**Requirement**
Print every line of the listing below word for word, and leave the pictures out of your answer.

[Records]
## Start

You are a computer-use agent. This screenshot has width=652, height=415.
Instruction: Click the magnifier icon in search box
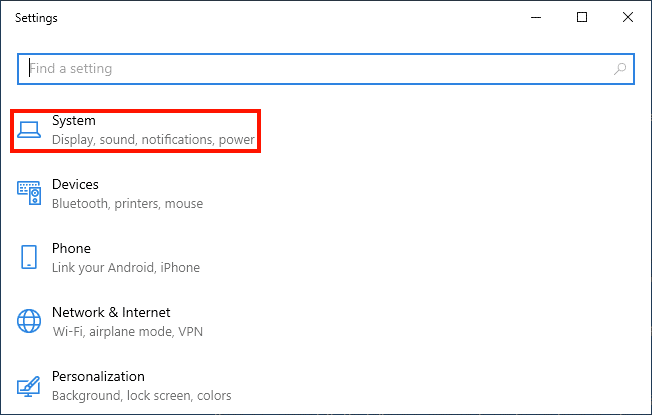click(x=620, y=69)
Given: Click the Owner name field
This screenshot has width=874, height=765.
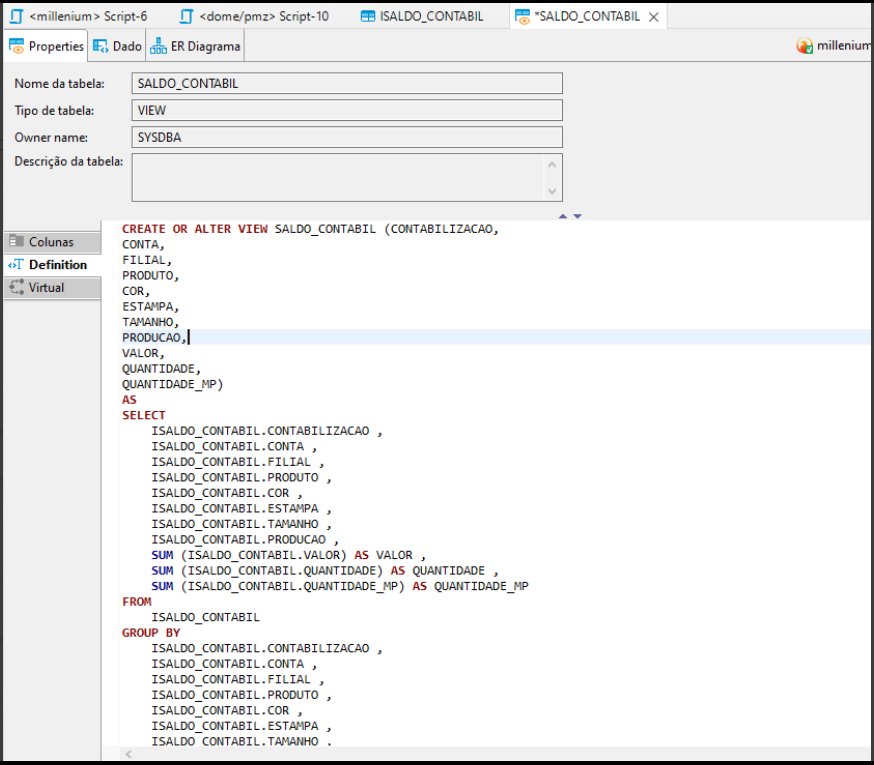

## End

**Right answer**
You are a computer-use agent. This screenshot has width=652, height=415.
Instruction: Click the magnifier icon in search box
click(x=620, y=69)
Given: Click the Owner name field
This screenshot has width=874, height=765.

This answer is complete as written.